** Opening Data extracts block **

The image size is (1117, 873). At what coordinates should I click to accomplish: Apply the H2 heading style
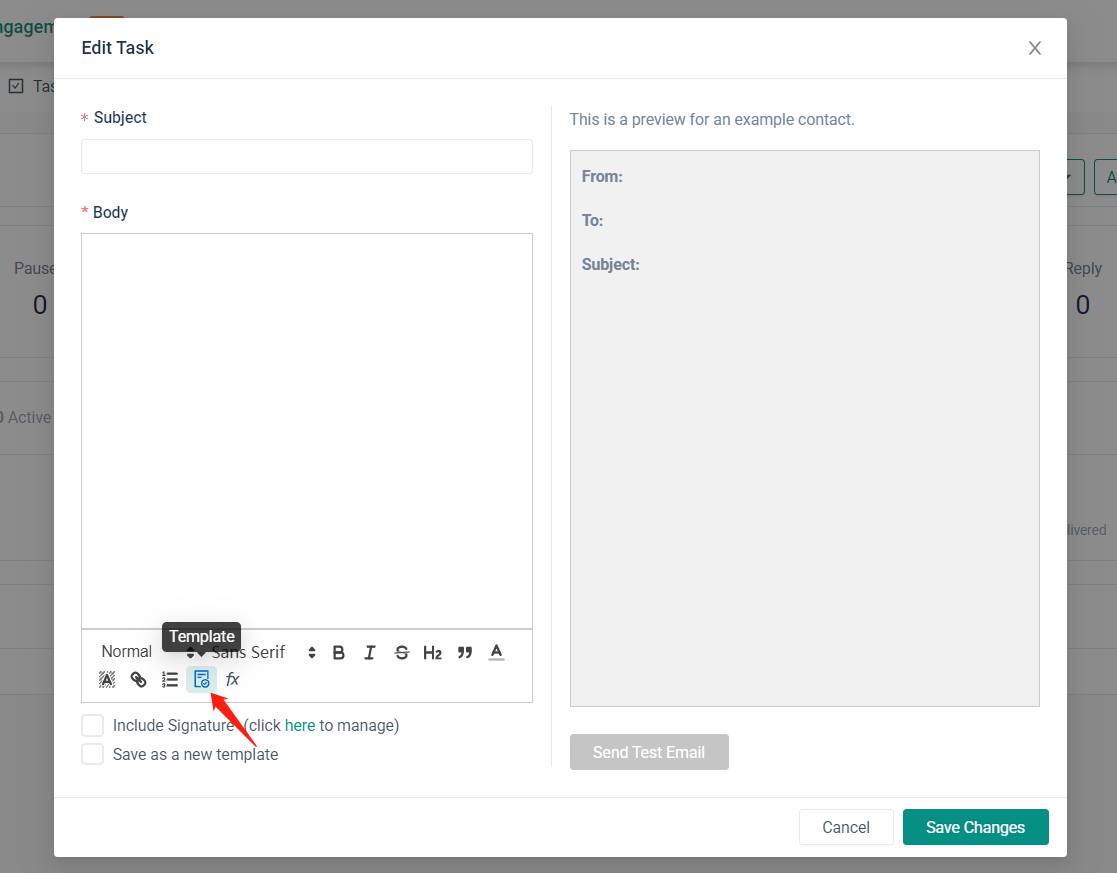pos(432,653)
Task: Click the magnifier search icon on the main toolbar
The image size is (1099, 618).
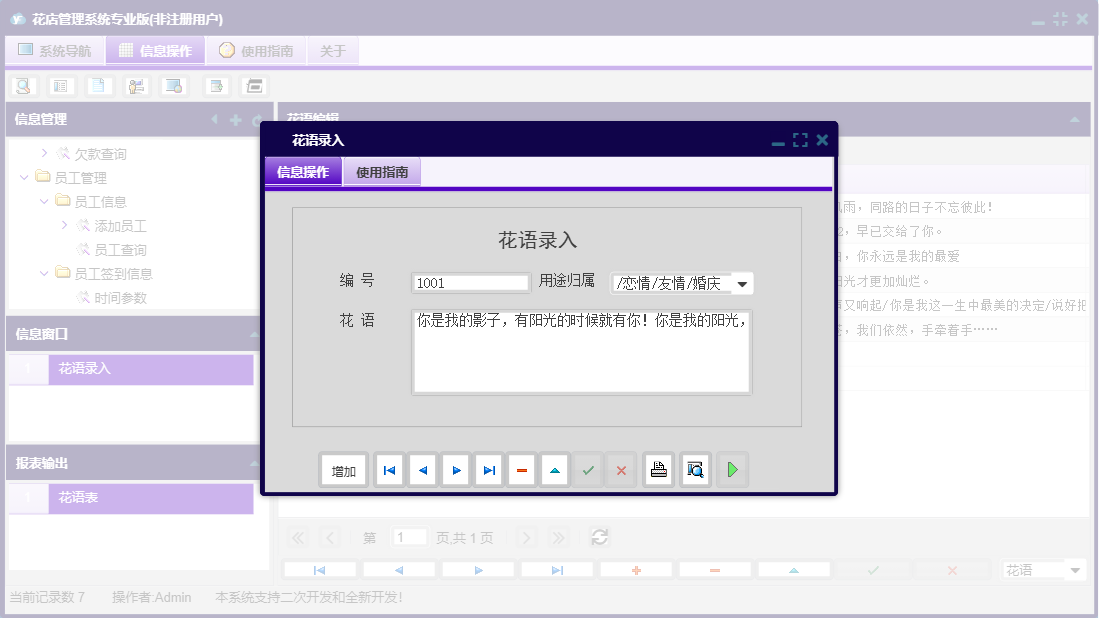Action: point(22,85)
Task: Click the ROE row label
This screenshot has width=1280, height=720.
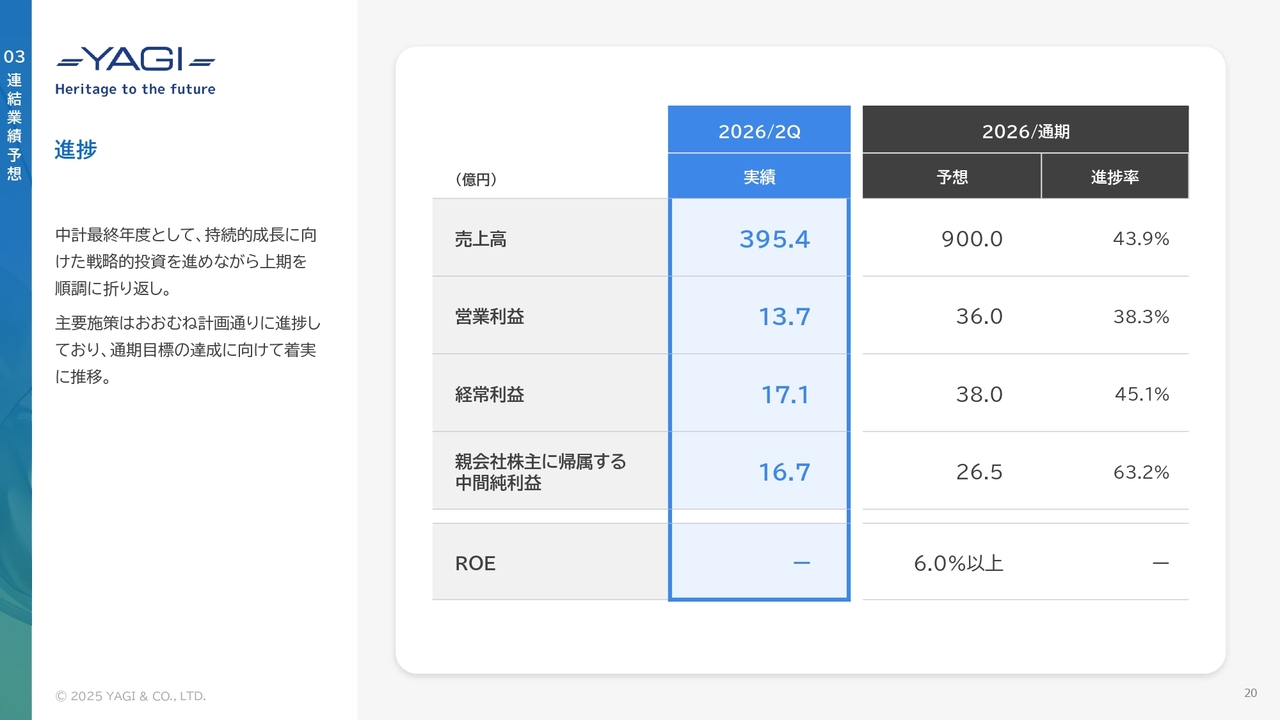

** Closing Data extracts block **

* _What to work on_: In the data above, find the line containing "The image size is (1099, 618)."; from there, please write out each line through the end, exactly, with the pictures omitted.

* _Result of the task_:
The image size is (1099, 618).
Action: point(22,85)
Task: Click the ROE row label
This screenshot has width=1280, height=720.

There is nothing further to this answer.